What the exercise asks: In the copy, include every entry exactly but none of the images.

Data listing:
--- START ---

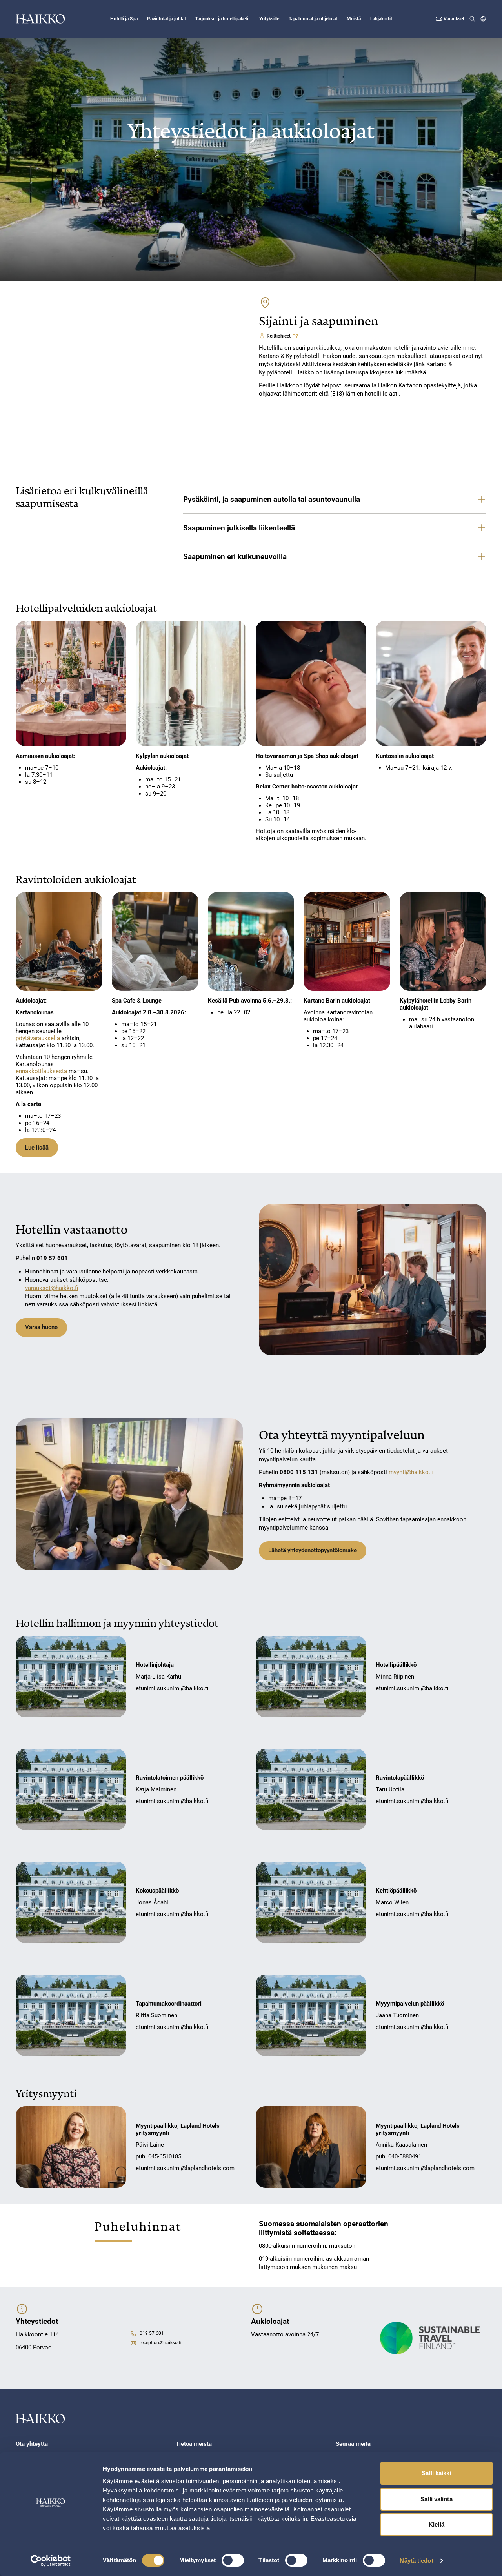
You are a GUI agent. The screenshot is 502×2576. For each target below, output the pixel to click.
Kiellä (436, 2524)
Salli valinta (436, 2499)
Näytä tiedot (416, 2560)
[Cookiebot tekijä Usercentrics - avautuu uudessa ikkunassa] (50, 2561)
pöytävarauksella (38, 1038)
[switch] (233, 2560)
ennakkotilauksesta (41, 1071)
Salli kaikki (436, 2473)
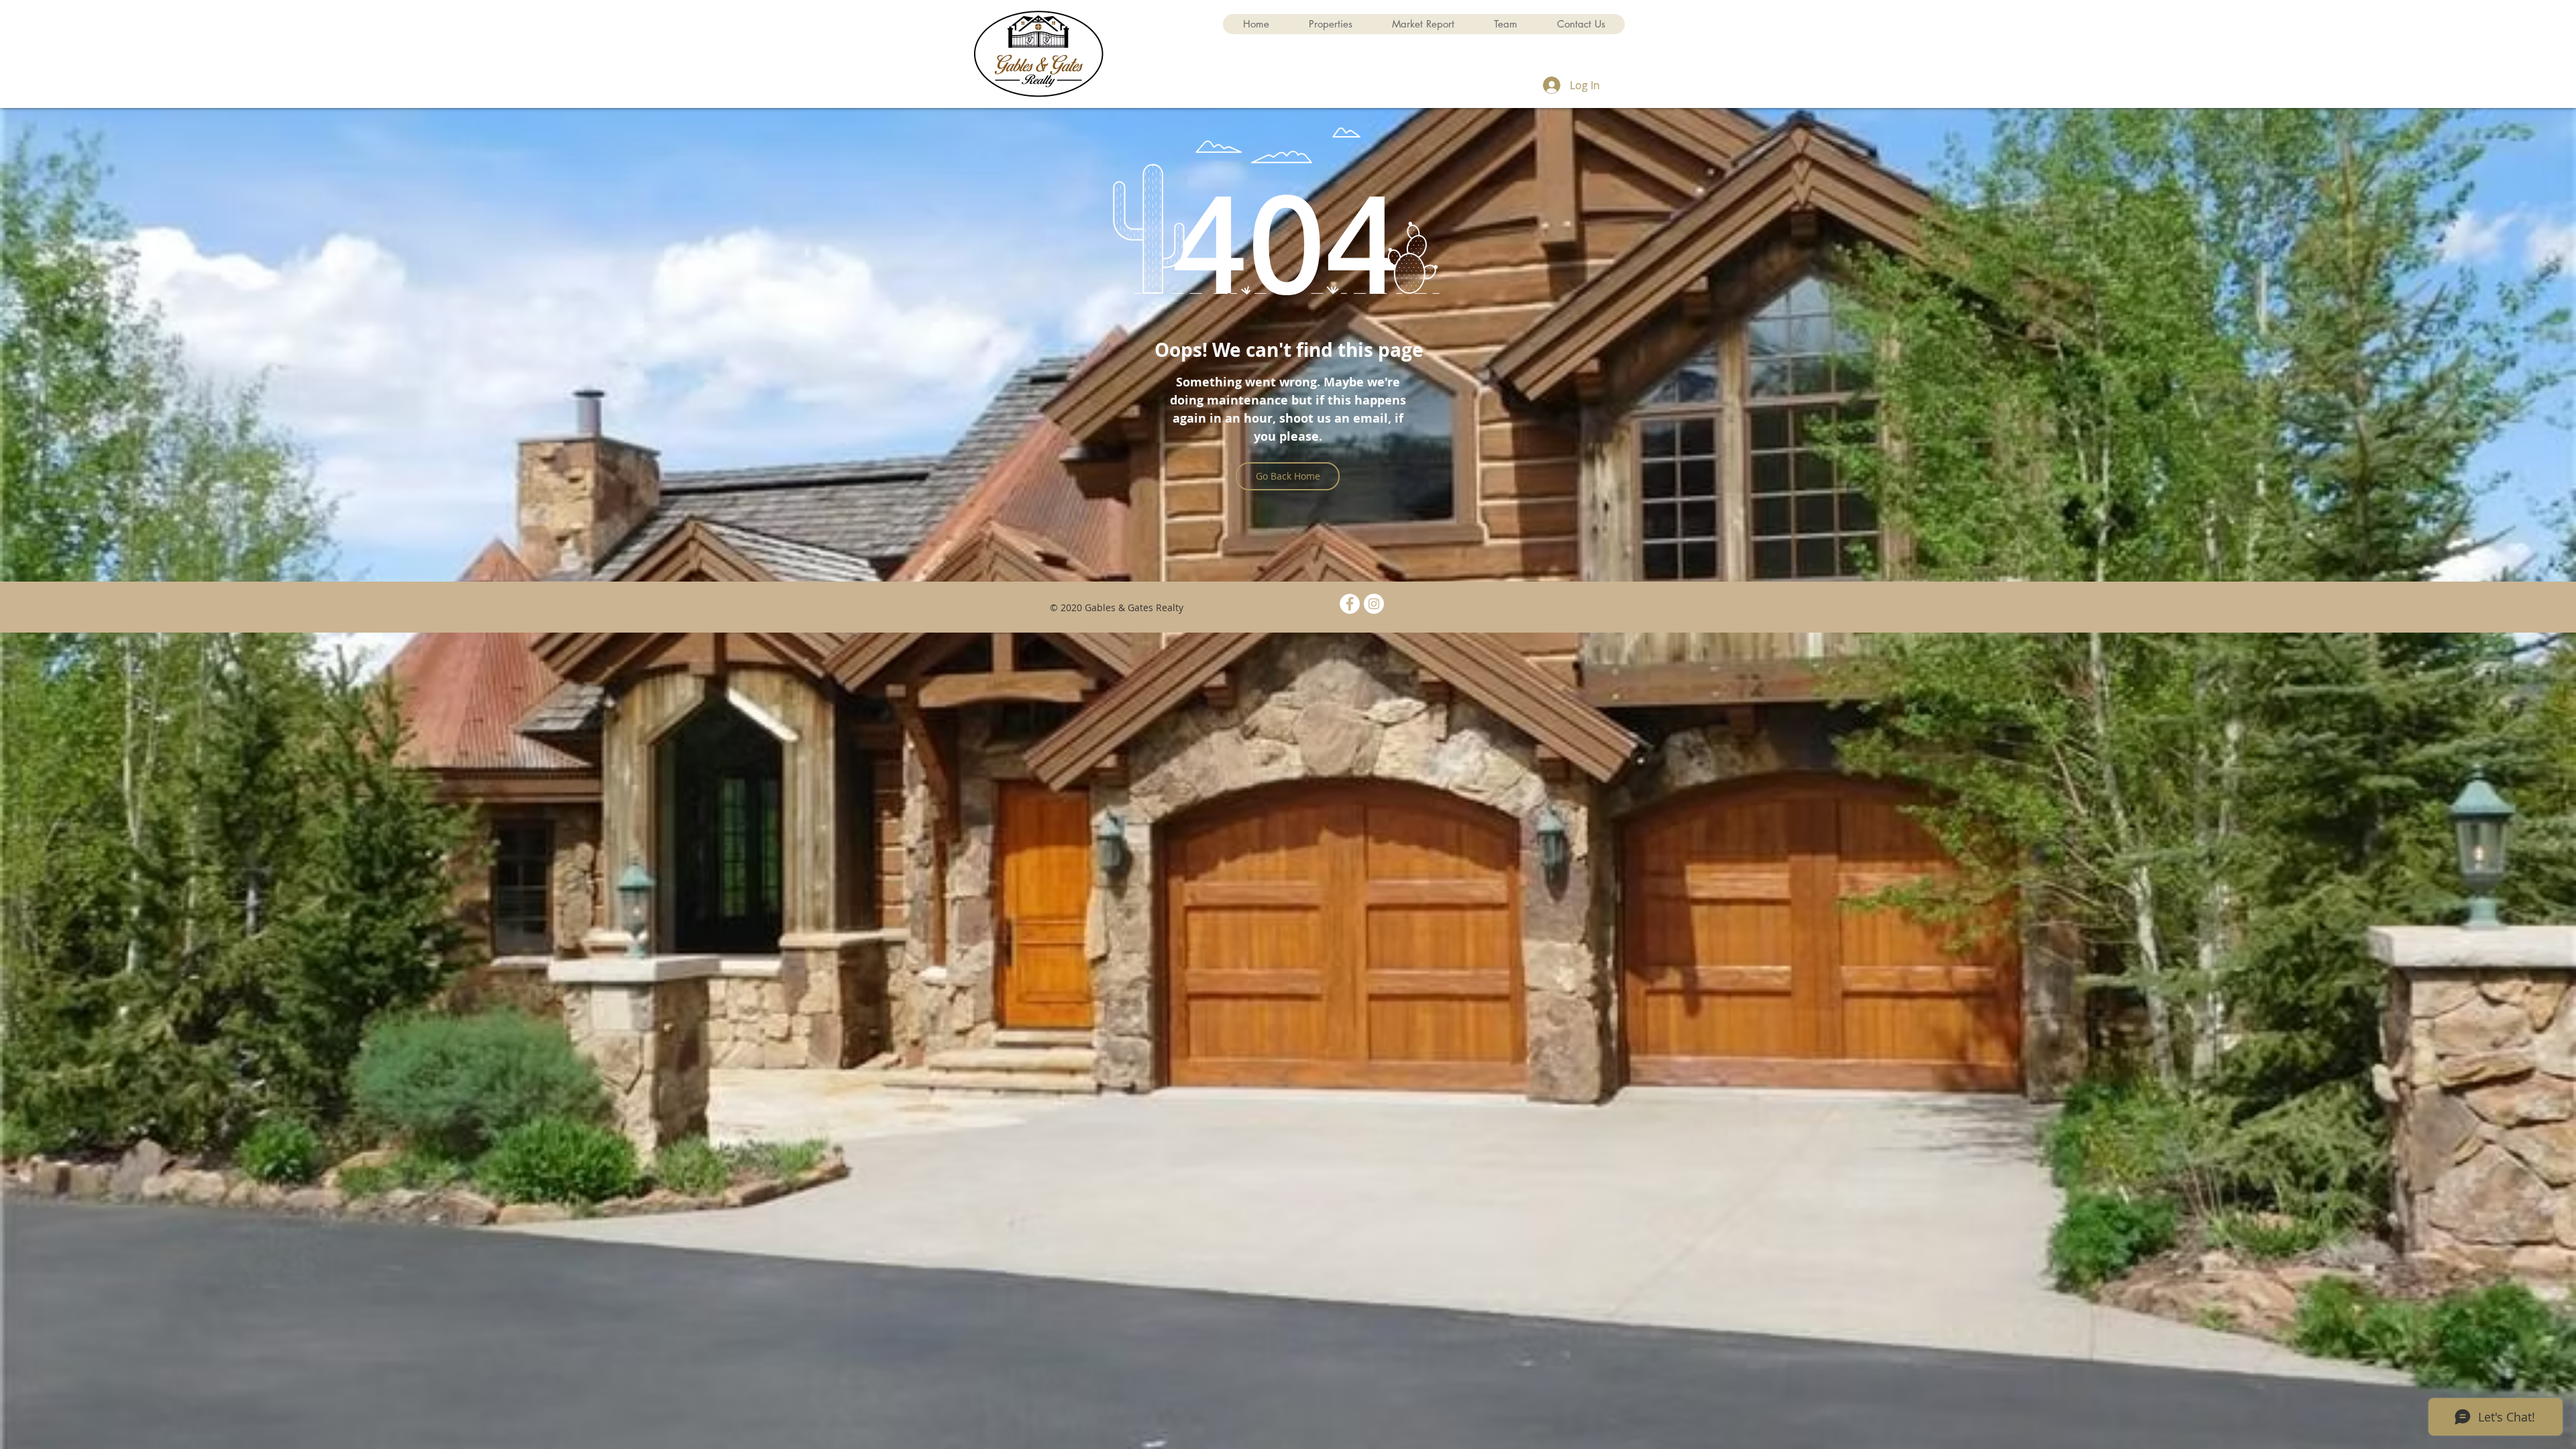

--- END ---

Task result:
You are a GUI agent. The screenshot is 502×2576. For each target below, output the pixel to click.
Kiellä (436, 2524)
Salli valinta (436, 2499)
Näytä tiedot (416, 2560)
[Cookiebot tekijä Usercentrics - avautuu uudessa ikkunassa] (50, 2561)
pöytävarauksella (38, 1038)
[switch] (233, 2560)
ennakkotilauksesta (41, 1071)
Salli kaikki (436, 2473)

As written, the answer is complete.